**Exercise directions:** Every single entry that follows must be copied exactly.

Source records
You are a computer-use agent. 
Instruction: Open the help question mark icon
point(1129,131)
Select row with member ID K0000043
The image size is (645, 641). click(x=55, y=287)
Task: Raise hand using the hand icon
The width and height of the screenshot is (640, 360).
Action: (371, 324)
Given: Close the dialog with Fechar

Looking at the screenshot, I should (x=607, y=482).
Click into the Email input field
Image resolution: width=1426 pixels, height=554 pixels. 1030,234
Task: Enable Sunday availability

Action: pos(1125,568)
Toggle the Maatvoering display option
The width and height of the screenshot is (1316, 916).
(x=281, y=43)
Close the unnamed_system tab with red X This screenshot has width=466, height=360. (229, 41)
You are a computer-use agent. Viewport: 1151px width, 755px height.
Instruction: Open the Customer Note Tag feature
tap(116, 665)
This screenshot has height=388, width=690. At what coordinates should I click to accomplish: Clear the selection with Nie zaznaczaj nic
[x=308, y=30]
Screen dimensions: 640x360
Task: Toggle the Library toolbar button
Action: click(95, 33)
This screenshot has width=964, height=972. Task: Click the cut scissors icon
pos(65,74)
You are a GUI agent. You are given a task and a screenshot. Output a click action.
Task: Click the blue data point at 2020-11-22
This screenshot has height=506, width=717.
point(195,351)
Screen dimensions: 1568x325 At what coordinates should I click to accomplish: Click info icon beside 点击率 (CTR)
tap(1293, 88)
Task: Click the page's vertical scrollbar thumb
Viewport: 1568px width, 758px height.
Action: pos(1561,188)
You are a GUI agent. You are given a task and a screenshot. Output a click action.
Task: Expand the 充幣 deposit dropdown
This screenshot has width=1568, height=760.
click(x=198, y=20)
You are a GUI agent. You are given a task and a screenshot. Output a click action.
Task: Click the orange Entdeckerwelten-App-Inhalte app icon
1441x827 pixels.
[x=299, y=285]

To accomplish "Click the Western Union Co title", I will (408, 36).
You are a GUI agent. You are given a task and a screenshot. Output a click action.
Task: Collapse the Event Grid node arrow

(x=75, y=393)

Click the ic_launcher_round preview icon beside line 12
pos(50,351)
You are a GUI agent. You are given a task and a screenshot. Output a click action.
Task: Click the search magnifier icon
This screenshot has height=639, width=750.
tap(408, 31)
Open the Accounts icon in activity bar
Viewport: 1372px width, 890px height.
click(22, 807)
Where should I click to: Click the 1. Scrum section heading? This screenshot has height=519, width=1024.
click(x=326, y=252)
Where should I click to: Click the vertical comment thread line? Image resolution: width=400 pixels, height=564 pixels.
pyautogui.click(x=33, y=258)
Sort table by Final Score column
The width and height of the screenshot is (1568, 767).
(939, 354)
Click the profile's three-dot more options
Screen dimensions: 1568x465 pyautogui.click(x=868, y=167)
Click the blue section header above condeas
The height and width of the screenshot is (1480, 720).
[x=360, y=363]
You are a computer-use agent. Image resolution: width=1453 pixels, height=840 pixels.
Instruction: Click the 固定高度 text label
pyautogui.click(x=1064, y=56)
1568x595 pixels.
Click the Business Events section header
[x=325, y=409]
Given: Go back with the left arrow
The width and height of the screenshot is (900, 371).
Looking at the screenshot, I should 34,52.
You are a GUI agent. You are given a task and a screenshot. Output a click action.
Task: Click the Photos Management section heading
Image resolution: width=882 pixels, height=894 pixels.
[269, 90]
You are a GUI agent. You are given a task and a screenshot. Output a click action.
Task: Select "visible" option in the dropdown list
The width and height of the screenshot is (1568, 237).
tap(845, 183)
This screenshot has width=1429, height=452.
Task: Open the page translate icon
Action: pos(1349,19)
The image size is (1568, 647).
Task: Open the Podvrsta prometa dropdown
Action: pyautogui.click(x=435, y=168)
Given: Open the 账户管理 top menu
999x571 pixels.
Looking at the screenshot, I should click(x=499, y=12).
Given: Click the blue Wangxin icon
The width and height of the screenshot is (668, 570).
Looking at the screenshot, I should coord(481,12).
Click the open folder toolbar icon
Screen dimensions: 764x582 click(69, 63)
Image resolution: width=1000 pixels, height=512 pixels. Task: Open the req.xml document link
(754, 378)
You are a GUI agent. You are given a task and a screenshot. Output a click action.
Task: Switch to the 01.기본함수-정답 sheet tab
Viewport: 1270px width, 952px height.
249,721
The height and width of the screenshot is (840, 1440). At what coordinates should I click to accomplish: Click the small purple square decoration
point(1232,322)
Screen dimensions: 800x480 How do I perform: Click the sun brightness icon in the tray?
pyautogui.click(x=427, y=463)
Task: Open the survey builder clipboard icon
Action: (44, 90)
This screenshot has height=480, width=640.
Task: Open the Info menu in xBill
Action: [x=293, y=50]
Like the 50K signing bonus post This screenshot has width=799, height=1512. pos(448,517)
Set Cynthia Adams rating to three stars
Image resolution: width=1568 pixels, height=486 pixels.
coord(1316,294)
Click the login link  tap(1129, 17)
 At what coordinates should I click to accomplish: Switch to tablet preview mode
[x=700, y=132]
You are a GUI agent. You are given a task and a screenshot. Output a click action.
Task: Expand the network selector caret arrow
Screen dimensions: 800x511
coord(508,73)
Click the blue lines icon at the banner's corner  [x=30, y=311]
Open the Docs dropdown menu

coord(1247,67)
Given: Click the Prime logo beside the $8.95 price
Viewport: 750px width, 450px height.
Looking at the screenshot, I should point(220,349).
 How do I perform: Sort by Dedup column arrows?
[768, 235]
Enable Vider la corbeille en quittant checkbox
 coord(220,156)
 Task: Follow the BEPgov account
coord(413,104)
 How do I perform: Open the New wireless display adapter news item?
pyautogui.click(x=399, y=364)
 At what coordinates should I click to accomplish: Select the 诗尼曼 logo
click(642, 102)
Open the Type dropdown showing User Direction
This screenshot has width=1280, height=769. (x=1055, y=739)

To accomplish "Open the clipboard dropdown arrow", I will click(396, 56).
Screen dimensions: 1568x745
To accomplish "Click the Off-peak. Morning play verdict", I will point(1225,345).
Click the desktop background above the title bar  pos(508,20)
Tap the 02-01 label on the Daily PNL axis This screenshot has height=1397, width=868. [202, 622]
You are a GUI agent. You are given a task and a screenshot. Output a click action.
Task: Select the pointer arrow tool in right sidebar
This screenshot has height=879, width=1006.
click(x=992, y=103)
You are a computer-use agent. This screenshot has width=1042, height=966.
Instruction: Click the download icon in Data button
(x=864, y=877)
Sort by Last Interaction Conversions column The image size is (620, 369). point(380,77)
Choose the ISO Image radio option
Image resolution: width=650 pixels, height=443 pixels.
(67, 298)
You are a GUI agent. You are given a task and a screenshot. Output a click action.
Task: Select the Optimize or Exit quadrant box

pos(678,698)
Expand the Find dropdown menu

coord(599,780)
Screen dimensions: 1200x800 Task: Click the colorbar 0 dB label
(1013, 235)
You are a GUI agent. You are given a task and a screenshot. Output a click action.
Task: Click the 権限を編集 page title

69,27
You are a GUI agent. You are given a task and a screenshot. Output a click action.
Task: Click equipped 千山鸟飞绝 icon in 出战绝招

**Response for this exercise:**
You are a computer-use agent. 
Instruction: Open the help question mark icon
point(1129,131)
Select row with member ID K0000043
The image size is (645, 641). click(x=55, y=287)
Task: Raise hand using the hand icon
The width and height of the screenshot is (640, 360).
Action: (371, 324)
Given: Close the dialog with Fechar

Looking at the screenshot, I should (x=607, y=482).
Click into the Email input field
Image resolution: width=1426 pixels, height=554 pixels. 1030,234
Task: Enable Sunday availability

Action: pos(1125,568)
Toggle the Maatvoering display option
The width and height of the screenshot is (1316, 916).
(x=281, y=43)
Close the unnamed_system tab with red X This screenshot has width=466, height=360. (229, 41)
You are a computer-use agent. Viewport: 1151px width, 755px height.
Instruction: Open the Customer Note Tag feature
tap(116, 665)
This screenshot has height=388, width=690. At what coordinates should I click to accomplish: Clear the selection with Nie zaznaczaj nic
[x=308, y=30]
Screen dimensions: 640x360
Task: Toggle the Library toolbar button
Action: click(95, 33)
This screenshot has width=964, height=972. Task: Click the cut scissors icon
pos(65,74)
You are a GUI agent. You are given a task and a screenshot. Output a click action.
Task: Click the blue data point at 2020-11-22
This screenshot has height=506, width=717.
point(195,351)
Screen dimensions: 1568x325 At what coordinates should I click to accomplish: Click info icon beside 点击率 (CTR)
tap(1293, 88)
Task: Click the page's vertical scrollbar thumb
Viewport: 1568px width, 758px height.
Action: pos(1561,188)
You are a GUI agent. You are given a task and a screenshot. Output a click action.
Task: Expand the 充幣 deposit dropdown
This screenshot has width=1568, height=760.
click(x=198, y=20)
You are a GUI agent. You are given a task and a screenshot. Output a click action.
Task: Click the orange Entdeckerwelten-App-Inhalte app icon
1441x827 pixels.
[x=299, y=285]

To accomplish "Click the Western Union Co title", I will (408, 36).
You are a GUI agent. You are given a task and a screenshot. Output a click action.
Task: Collapse the Event Grid node arrow

(x=75, y=393)

Click the ic_launcher_round preview icon beside line 12
pos(50,351)
You are a GUI agent. You are given a task and a screenshot. Output a click action.
Task: Click the search magnifier icon
This screenshot has height=639, width=750.
tap(408, 31)
Open the Accounts icon in activity bar
Viewport: 1372px width, 890px height.
click(22, 807)
Where should I click to: Click the 1. Scrum section heading? This screenshot has height=519, width=1024.
click(x=326, y=252)
Where should I click to: Click the vertical comment thread line? Image resolution: width=400 pixels, height=564 pixels.
pyautogui.click(x=33, y=258)
Sort table by Final Score column
The width and height of the screenshot is (1568, 767).
(939, 354)
Click the profile's three-dot more options
Screen dimensions: 1568x465 pyautogui.click(x=868, y=167)
Click the blue section header above condeas
The height and width of the screenshot is (1480, 720).
[x=360, y=363]
You are a computer-use agent. Image resolution: width=1453 pixels, height=840 pixels.
Instruction: Click the 固定高度 text label
pyautogui.click(x=1064, y=56)
1568x595 pixels.
Click the Business Events section header
[x=325, y=409]
Given: Go back with the left arrow
The width and height of the screenshot is (900, 371).
Looking at the screenshot, I should 34,52.
You are a GUI agent. You are given a task and a screenshot. Output a click action.
Task: Click the Photos Management section heading
Image resolution: width=882 pixels, height=894 pixels.
[269, 90]
You are a GUI agent. You are given a task and a screenshot. Output a click action.
Task: Select "visible" option in the dropdown list
The width and height of the screenshot is (1568, 237).
tap(845, 183)
This screenshot has width=1429, height=452.
Task: Open the page translate icon
Action: pos(1349,19)
The image size is (1568, 647).
Task: Open the Podvrsta prometa dropdown
Action: pyautogui.click(x=435, y=168)
Given: Open the 账户管理 top menu
999x571 pixels.
Looking at the screenshot, I should click(x=499, y=12).
Given: Click the blue Wangxin icon
The width and height of the screenshot is (668, 570).
Looking at the screenshot, I should coord(481,12).
Click the open folder toolbar icon
Screen dimensions: 764x582 click(69, 63)
Image resolution: width=1000 pixels, height=512 pixels. Task: Open the req.xml document link
(754, 378)
You are a GUI agent. You are given a task and a screenshot. Output a click action.
Task: Switch to the 01.기본함수-정답 sheet tab
Viewport: 1270px width, 952px height.
249,721
The height and width of the screenshot is (840, 1440). At what coordinates should I click to accomplish: Click the small purple square decoration
point(1232,322)
Screen dimensions: 800x480 How do I perform: Click the sun brightness icon in the tray?
pyautogui.click(x=427, y=463)
Task: Open the survey builder clipboard icon
Action: (44, 90)
This screenshot has height=480, width=640.
Task: Open the Info menu in xBill
Action: [x=293, y=50]
Like the 50K signing bonus post This screenshot has width=799, height=1512. pos(448,517)
Set Cynthia Adams rating to three stars
Image resolution: width=1568 pixels, height=486 pixels.
coord(1316,294)
Click the login link  tap(1129, 17)
 At what coordinates should I click to accomplish: Switch to tablet preview mode
[x=700, y=132]
You are a GUI agent. You are given a task and a screenshot. Output a click action.
Task: Expand the network selector caret arrow
Screen dimensions: 800x511
coord(508,73)
Click the blue lines icon at the banner's corner  [x=30, y=311]
Open the Docs dropdown menu

coord(1247,67)
Given: Click the Prime logo beside the $8.95 price
Viewport: 750px width, 450px height.
Looking at the screenshot, I should point(220,349).
 How do I perform: Sort by Dedup column arrows?
[768, 235]
Enable Vider la corbeille en quittant checkbox
 coord(220,156)
 Task: Follow the BEPgov account
coord(413,104)
 How do I perform: Open the New wireless display adapter news item?
pyautogui.click(x=399, y=364)
 At what coordinates should I click to accomplish: Select the 诗尼曼 logo
click(642, 102)
Open the Type dropdown showing User Direction
This screenshot has width=1280, height=769. (x=1055, y=739)

To accomplish "Open the clipboard dropdown arrow", I will click(396, 56).
Screen dimensions: 1568x745
To accomplish "Click the Off-peak. Morning play verdict", I will point(1225,345).
Click the desktop background above the title bar  pos(508,20)
Tap the 02-01 label on the Daily PNL axis This screenshot has height=1397, width=868. [202, 622]
You are a GUI agent. You are given a task and a screenshot. Output a click action.
Task: Select the pointer arrow tool in right sidebar
This screenshot has height=879, width=1006.
click(x=992, y=103)
You are a computer-use agent. This screenshot has width=1042, height=966.
Instruction: Click the download icon in Data button
(x=864, y=877)
Sort by Last Interaction Conversions column The image size is (620, 369). point(380,77)
Choose the ISO Image radio option
Image resolution: width=650 pixels, height=443 pixels.
(67, 298)
You are a GUI agent. You are given a task and a screenshot. Output a click action.
Task: Select the Optimize or Exit quadrant box

pos(678,698)
Expand the Find dropdown menu

coord(599,780)
Screen dimensions: 1200x800 Task: Click the colorbar 0 dB label
(1013, 235)
You are a GUI agent. You are given a task and a screenshot. Output a click action.
Task: Click the 権限を編集 page title

69,27
You are a GUI agent. You are given a task and a screenshot. Output a click action.
Task: Click equipped 千山鸟飞绝 icon in 出战绝招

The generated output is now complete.